Another limitation lies in the reliance on ytterbium-173 atoms, which are ideal for this particular experiment but may not be compatible with all quantum metrology applications, especially those requiring integration with other atomic or molecular systems.
Future Directions
The study lays the groundwork for further research into quantum-enhanced measurements, particularly for applications that could benefit from long-lived coherence in noisy environments. Future work may focus on extending the coherence time further or refining the decoherence-free subspace technique for broader applications. The researchers also suggest that improvements in vacuum technology, which would reduce atom collisions and other sources of noise, could further lengthen coherence times.

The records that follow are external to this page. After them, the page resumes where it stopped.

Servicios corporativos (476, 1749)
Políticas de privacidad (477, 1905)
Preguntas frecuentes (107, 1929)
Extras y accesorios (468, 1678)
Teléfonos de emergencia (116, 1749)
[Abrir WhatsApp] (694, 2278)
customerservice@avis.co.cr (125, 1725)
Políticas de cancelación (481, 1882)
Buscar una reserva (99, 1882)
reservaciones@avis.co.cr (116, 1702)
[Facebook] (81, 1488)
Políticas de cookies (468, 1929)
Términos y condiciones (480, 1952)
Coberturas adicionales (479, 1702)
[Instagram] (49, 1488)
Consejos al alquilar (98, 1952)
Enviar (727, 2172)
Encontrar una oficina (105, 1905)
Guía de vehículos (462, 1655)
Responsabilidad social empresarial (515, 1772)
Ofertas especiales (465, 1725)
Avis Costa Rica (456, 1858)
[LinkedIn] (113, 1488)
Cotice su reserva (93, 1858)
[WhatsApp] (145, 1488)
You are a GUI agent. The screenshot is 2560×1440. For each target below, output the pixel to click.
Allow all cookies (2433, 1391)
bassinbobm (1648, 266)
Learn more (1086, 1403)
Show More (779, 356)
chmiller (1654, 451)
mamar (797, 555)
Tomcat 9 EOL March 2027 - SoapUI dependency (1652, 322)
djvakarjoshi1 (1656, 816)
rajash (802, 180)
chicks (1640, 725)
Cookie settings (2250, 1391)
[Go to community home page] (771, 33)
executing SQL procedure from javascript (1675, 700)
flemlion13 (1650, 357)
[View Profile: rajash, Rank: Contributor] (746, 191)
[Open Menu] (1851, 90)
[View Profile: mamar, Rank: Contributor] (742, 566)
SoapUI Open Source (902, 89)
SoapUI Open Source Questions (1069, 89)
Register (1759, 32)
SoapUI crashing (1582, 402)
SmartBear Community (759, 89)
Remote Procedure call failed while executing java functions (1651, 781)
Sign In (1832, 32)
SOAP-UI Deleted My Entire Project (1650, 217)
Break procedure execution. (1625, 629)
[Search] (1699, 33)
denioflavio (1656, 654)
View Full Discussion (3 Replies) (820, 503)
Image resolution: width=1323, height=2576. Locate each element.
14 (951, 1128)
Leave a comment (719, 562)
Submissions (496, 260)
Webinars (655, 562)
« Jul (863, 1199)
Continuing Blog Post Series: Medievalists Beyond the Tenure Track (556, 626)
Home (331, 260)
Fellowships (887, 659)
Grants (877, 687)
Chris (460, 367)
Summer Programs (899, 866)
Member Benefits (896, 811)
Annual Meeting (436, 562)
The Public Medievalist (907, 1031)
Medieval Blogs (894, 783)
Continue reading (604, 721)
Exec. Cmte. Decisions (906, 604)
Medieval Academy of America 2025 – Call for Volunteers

Additionally, researchers are interested in expanding these techniques to multi-particle systems, potentially combining individual cat states with entangled states to enhance sensitivity even further. Such configurations could multiply the measurement precision for applications that rely on detecting extremely weak fields or forces, such as those used in gravitational wave detection and particle physics experiments seeking physics beyond the Standard Model.
The study is quite technical, so for a deeper dive into aspects of the study that this story may not be able to provide, please read the paper on ArXiv. It’s important to remember that this is a pre-print server, which means it has not officially been peer reviewed.
The study was conducted by researchers Yaoyun Yang, Wei-Ting Luo, Jian-Long Zhang, Shu-Zhou Wang, Chang-Ling Zou, Tong Xia, and Zong-Tao Lu from the University of Science and Technology of China.